When Andy Goode, the England fly-half, packed away his Leicester Tigers shirt for the final time last summer, he was intent on embracing a different culture in his new home across the English Channel. Leaving the United Kingdom to start afresh with the French club Brive meant a new language and way of life, and he made a conscious effort to commit to both.
Yet some old habits die hard. Before making his way in rugby Goode was offered professional terms with Warwickshire's cricket team. He says his claim to fame is that he used to captain the England's Ashes winner Ian Bell in age-group cricket. It was one home comfort that just had to make the trip with him. "I've got my Sky Box out here so I was able to keep in touch with the Ashes," says Goode, whose side take on the Heineken Cup holders Leinster tomorrow. "One of my best mates out here is Australian, so it was even better."
With one of the most cosmopolitan squads in the game at his new club Goode did not have to look far to indulge his passion for cricket, but attempts to introduce it to the natives were less successful. "We had a bit of a knock-around game of cricket, with a tennis ball and a bat and the French just could not get hold of it. They thought it was baseball," he says. It will probably not be the last time Goode attempts to introduce something from home to his new friends, but he says he is well aware he is the one who should be doing the learning. "You have to live like a French person, you cannot say, 'I want to live like an English person in France'. You live how the locals live," he says.

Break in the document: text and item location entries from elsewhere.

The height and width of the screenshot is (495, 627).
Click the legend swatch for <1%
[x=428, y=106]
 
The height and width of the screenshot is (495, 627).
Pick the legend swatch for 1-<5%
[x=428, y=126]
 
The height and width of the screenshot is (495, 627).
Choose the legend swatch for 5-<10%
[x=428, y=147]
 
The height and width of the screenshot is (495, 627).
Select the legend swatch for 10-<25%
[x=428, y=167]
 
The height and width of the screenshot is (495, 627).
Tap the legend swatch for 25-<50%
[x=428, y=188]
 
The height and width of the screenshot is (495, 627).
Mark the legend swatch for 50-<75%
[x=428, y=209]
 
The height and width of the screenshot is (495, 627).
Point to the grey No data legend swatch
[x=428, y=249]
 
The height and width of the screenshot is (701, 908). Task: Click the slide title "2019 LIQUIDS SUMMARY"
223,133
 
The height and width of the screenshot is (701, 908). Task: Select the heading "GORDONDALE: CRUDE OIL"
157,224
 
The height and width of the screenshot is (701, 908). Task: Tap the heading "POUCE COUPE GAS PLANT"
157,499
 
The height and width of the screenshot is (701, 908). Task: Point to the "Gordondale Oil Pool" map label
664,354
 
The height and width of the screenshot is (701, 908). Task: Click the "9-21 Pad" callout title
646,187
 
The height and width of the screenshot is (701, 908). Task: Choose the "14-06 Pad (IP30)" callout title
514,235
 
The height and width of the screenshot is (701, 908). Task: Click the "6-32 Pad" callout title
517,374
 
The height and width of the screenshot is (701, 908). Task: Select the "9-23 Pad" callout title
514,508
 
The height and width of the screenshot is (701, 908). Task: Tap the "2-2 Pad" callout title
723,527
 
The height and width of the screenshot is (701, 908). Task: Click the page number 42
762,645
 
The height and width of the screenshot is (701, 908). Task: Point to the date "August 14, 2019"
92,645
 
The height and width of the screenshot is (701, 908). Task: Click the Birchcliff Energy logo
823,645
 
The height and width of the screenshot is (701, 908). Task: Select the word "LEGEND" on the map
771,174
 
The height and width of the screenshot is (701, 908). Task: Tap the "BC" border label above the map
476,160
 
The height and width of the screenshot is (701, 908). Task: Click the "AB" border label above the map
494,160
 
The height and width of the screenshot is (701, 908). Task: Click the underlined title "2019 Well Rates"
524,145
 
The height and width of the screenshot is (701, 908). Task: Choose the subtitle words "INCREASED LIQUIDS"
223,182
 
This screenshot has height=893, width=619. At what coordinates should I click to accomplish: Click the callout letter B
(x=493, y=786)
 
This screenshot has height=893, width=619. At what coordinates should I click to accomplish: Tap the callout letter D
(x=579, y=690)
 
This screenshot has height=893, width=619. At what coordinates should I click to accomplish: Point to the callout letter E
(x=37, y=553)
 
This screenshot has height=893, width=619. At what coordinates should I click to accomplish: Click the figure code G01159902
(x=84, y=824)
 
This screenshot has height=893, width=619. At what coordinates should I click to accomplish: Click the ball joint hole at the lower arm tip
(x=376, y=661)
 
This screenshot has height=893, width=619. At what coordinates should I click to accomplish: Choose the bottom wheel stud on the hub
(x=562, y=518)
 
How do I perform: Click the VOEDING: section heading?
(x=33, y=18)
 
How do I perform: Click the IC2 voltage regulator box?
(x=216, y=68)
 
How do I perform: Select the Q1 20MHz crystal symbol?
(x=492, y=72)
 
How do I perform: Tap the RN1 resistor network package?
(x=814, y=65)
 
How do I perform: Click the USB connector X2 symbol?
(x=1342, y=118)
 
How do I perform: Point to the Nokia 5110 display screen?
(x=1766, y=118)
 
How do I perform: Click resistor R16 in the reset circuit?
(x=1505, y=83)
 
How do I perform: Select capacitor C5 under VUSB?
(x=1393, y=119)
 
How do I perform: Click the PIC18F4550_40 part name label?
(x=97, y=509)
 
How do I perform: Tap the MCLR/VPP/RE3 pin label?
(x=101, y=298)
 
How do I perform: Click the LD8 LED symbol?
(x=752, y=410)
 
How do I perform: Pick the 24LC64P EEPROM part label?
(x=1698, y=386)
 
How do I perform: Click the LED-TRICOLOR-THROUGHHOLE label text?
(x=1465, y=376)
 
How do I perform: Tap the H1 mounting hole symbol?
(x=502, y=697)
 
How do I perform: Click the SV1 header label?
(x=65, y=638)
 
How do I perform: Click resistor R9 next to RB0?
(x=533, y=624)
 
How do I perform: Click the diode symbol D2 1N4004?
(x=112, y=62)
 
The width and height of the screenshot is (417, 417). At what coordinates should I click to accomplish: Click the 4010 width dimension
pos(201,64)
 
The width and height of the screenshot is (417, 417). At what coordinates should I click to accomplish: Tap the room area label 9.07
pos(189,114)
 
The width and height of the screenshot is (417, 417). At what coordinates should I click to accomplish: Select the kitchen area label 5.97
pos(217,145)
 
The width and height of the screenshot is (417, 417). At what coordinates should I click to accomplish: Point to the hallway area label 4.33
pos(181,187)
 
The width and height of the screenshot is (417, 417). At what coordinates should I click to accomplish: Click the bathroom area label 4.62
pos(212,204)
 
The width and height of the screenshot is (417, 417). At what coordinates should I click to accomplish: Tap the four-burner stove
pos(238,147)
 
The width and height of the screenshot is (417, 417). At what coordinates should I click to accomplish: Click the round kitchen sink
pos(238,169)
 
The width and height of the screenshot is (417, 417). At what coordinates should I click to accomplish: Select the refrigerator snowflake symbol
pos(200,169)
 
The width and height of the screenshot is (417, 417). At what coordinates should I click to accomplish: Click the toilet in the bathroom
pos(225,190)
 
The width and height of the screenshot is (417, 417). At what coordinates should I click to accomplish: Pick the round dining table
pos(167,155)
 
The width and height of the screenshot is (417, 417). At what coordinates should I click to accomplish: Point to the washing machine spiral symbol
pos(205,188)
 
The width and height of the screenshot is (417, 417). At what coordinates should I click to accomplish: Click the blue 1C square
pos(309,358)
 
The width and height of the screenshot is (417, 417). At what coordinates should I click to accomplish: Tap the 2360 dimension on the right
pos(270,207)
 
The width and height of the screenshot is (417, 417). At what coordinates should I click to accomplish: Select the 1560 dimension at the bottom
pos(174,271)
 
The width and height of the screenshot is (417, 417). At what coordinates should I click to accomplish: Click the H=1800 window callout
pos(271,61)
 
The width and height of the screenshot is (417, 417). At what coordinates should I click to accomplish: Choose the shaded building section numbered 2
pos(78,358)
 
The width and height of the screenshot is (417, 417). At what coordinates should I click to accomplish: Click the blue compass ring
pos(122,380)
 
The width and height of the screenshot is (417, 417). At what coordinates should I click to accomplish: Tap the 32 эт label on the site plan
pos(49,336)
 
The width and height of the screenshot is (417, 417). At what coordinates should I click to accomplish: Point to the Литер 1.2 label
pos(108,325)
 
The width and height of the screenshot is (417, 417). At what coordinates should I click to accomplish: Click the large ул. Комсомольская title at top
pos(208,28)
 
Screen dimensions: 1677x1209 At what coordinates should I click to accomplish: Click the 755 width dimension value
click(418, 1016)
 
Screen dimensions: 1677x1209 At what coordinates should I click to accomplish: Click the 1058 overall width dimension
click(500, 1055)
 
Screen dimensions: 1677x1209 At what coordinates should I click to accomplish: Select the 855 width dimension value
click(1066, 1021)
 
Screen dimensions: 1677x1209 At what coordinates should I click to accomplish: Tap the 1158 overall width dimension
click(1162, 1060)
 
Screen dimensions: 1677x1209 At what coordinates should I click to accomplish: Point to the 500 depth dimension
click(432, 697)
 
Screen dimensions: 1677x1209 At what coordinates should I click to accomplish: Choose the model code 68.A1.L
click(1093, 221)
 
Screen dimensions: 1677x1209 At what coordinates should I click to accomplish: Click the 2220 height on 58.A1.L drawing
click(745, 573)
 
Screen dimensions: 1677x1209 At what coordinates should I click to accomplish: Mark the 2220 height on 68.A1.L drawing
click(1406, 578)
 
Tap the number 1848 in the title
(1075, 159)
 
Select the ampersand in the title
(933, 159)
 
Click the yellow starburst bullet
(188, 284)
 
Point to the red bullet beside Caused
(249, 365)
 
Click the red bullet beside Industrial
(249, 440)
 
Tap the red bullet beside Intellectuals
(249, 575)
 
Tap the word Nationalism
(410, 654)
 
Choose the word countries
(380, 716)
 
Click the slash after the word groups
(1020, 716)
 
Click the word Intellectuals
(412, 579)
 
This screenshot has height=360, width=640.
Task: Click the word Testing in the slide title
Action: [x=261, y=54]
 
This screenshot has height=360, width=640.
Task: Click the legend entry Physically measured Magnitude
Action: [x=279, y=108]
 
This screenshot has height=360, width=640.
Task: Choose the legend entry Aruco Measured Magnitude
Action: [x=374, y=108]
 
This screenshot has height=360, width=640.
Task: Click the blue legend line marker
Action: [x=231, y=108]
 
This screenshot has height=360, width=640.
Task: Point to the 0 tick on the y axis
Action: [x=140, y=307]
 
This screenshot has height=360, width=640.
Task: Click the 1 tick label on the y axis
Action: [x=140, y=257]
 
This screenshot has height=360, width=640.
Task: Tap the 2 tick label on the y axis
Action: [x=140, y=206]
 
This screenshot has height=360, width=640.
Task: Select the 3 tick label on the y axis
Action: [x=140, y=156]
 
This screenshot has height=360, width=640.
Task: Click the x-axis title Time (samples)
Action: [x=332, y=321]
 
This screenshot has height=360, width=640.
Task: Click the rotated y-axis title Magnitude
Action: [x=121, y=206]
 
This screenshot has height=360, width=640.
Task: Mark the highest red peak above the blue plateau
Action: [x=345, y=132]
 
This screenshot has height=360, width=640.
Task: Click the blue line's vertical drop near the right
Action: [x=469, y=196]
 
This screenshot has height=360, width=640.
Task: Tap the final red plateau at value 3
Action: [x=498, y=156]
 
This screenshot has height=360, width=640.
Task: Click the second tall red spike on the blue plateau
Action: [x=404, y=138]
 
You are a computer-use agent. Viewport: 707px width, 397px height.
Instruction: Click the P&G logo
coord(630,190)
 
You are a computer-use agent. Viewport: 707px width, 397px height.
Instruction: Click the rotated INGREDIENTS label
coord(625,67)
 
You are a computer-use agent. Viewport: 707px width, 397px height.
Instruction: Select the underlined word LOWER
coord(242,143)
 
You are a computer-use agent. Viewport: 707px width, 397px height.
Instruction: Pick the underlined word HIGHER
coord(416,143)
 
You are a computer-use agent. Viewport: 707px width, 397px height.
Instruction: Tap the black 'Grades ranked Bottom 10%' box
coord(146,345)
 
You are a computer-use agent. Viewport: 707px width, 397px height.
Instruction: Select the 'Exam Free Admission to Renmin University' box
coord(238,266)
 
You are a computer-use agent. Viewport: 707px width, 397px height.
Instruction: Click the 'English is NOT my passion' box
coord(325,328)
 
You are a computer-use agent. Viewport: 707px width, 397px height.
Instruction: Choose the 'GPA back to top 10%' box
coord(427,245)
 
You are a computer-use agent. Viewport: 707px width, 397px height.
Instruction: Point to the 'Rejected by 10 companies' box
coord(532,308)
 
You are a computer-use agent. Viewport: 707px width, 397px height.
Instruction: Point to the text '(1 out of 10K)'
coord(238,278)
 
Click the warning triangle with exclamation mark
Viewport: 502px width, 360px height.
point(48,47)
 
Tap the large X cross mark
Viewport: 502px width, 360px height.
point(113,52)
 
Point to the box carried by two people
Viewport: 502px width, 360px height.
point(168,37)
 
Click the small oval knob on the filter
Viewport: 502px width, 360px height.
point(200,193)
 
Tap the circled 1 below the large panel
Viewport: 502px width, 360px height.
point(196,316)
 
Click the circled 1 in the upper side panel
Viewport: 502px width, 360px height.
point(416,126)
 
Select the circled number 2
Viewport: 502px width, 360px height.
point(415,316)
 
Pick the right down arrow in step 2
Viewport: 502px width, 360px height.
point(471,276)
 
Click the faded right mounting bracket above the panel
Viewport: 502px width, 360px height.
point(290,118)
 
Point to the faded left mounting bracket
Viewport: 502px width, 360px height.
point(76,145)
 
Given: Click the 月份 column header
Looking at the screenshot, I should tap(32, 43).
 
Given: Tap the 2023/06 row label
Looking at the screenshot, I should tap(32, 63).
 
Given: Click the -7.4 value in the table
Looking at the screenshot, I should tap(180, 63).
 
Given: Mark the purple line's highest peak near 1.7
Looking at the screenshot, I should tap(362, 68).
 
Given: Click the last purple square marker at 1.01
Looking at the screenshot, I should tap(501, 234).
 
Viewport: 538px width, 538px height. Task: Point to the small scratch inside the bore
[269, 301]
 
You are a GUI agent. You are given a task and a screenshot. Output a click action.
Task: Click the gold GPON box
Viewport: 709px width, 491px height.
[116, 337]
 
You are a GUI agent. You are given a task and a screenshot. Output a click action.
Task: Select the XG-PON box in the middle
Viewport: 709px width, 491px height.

"In England everyone is in a race to be somewhere and get things done. In France, especially down here in Brive, there is a much easier way of life." Living like a local may be easier said than done at a French club captained by a Welshman, Alix Popham, who have a squad comprising 12 different nationalities. Of the 14 teams in France's top division, only Toulon - the team of Jonny Wilkinson and Joe van Niekerk - and Racing Club de Metro in Paris have less French players on their playing staff.
Against Llanelli Scarlets last weekend, Brive's full-back, Fabrice Estebanez, was the only Frenchman in a back-line that otherwise included three Englishmen, an Argentine, an Australian, plus the New Zealand Sevens star, Viliame Waqasaduadua. The foreign players are given two French classes per week by the club, but even the keenest language student would be forgiven for lapsing amid such an anglophone dressing-room.
Not so for Goode, who has stuck to the task, due in large part to his desire to converse with his daughter's new school-teachers. "I still find myself speaking French, even to the English guys. You have to be bilingual, even if you get a second to look around. As a fly-half you have to be able to communicate with everyone," he says. "When I came over here there were English guys like Steve Thompson and Ben Cohen, but what I tried to do last year was hang out with the French boys as much as possible.
"The French boys took me in straight away. They take the mickey out of my French because I'm not perfect, but they understand what I am saying." Two facets of a rugby player's lot remain universal: the game, and the practical jokes. "There's a couple of French guys who play a lot of prep-school style jokes," adds Goode. "You will often find your boots tied together or shampoo in your water-bottle, stuff like that. They are more annoying than funny."
Goode made a brave decision to swap Leicester Tigers, where he had been a teammate of the now England manager Martin Johnson, for Brive at the start of last season. With English rugby's two poster boys, Danny Cipriani and Wilkinson, as direct rivals for his position, he could easily have been out of sight and out of mind in the Limousin region of France. Yet fate dictated that it was Goode who started this year's Six Nation's at No 10.